De hecho, aunque casi ningún líder político hable sobre cultura de forma concreta, en sus programas electorales la mayoría la enarbola con orgullo genérico, como seña de identidad y marca nacional (en este caso ese reparto de lo sensible se hace únicamente entre un “nosotros” patriótico y defensivo). Cuando Santiago Abascal, el líder ultraderechista español, dice que VOX ha llegado a las instituciones para producir un cambio político y cultural, lo hace pensando en que la cultura también puede ser una de las mejores armas para terminar, de una vez por todas, con las ideas progresistas que él identifica, sin matices, con doctrinas de izquierdas, en las que incluye a cualquier ideología que no comparta su ideario totalitario. Lo afirma a menudo porque está absolutamente convencido de ello. Lo repitió desde el balcón de su la sede de su partido la noche de las últimas elecciones.

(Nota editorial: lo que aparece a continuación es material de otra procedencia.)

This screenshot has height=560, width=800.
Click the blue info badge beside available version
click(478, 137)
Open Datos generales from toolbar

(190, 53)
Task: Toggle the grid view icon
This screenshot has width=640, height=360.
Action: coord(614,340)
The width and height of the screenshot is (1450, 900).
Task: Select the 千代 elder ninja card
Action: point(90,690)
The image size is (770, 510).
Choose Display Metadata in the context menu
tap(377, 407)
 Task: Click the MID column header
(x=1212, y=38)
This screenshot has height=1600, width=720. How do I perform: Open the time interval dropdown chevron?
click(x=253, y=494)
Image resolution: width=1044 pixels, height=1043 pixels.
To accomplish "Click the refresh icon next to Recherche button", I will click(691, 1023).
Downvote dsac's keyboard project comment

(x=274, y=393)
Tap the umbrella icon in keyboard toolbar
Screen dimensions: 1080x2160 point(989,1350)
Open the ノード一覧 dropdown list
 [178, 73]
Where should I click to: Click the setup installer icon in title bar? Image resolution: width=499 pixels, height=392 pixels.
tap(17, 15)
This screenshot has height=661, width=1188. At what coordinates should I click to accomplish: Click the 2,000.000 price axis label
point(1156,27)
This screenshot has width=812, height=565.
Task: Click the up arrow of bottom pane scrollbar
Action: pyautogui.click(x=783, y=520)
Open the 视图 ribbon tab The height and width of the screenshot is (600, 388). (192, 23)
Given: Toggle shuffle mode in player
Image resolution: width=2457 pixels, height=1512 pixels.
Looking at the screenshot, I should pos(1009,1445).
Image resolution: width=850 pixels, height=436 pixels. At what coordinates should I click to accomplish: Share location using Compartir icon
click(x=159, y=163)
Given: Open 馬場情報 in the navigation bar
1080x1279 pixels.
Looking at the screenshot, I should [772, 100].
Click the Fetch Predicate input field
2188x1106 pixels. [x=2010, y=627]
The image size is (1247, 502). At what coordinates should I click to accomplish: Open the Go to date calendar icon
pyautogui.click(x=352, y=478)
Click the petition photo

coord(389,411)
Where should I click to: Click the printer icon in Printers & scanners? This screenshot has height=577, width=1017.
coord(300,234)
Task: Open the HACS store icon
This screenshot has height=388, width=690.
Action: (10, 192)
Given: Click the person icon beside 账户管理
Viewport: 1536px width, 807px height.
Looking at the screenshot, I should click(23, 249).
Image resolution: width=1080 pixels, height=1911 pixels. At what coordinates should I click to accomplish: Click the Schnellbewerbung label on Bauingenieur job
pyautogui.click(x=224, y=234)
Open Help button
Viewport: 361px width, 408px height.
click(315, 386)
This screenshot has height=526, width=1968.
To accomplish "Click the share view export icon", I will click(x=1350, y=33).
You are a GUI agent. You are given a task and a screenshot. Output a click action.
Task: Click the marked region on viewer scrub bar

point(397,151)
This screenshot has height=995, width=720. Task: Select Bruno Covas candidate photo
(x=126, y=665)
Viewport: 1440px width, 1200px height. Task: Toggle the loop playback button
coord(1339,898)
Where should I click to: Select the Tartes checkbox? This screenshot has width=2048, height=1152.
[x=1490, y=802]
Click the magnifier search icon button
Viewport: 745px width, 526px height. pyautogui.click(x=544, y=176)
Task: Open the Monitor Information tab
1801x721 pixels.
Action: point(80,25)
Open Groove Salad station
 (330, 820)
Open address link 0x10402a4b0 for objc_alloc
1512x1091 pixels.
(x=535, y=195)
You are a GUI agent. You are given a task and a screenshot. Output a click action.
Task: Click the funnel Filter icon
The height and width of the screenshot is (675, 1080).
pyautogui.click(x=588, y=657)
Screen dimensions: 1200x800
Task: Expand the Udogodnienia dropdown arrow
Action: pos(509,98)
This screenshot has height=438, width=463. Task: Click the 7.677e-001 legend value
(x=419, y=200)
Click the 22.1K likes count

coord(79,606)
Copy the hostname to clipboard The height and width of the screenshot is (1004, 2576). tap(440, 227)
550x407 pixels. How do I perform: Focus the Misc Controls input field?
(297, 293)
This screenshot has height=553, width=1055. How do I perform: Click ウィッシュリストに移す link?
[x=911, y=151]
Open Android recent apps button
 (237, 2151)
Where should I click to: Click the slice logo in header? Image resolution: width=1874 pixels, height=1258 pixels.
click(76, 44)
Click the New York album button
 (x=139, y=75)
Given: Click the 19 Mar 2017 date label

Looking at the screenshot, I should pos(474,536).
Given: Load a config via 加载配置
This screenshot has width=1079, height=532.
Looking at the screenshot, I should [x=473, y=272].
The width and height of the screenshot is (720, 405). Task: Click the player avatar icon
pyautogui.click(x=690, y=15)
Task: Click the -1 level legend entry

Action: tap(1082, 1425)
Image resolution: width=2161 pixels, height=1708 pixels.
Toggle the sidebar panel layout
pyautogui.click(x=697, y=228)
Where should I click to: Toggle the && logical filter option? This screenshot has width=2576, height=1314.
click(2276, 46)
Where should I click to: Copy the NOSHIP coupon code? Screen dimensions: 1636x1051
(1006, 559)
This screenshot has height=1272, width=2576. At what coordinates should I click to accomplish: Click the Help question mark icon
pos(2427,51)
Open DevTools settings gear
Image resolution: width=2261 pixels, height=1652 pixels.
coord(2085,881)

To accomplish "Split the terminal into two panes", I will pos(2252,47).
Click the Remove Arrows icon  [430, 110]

La propia imagen que proyecta de sí mismo, como muchos de sus compañeros, es un amplio catálogo de esas formas culturales que, nunca mejor dicho, pretenden restaurar: virilidad dominante, orgullo de raza, nacionalismo y militarismo patriótico a ultranza, anti liberalismo intelectual, características todas ellas que, sin ningún reparo y en buena lógica, les hacen proclamarse admiradores de las grandezas y la superioridad del viejo imperio español y, por supuesto, como no, de las bondades ideológicas de la dictadura franquista.

Una superioridad que en el caso español se proclama desde una supuesta identidad grecorromana, latina y cristiana –la España ultra católica-  absolutamente parcial, incluso contraria al espíritu primigenio del cristianismo, que, como dice Santiago Alba Rico en “Retrocesos, repeticiones, restas” [9], se hace desde la construcción de un imaginario racista, al son del “nosotros primero”, que necesita enemigos internos para proclamar la primacía de los españoles. Este españolismo nacionalista, absolutamente mítico, étnicamente homogéneo y profundamente anti europeísta que defiende VOX supondría la criminalización de cualquier forma de expresión cultural o lingüística diferenciada de muchos ciudadanos del Estado, porque ese nacionalismo preconiza una comunidad estable en un territorio indivisible, un “pueblo” homogéneo con solo una cultura y única religión y, desde luego, una lengua, el castellano. Como sostiene Édouard Glissant, el gran poeta francés del mestizaje nacido en La Martinica, en Introducción a una poética de lo diverso [10] “estos relatos, derivados de la escritura épica y casi escritos al dictado de los dioses, están íntimamente ligados con el objeto cerrado, la trascendencia, la inmovilidad corporal y con una especie de tradición de la consecución, que denominamos pensamiento lineal”.  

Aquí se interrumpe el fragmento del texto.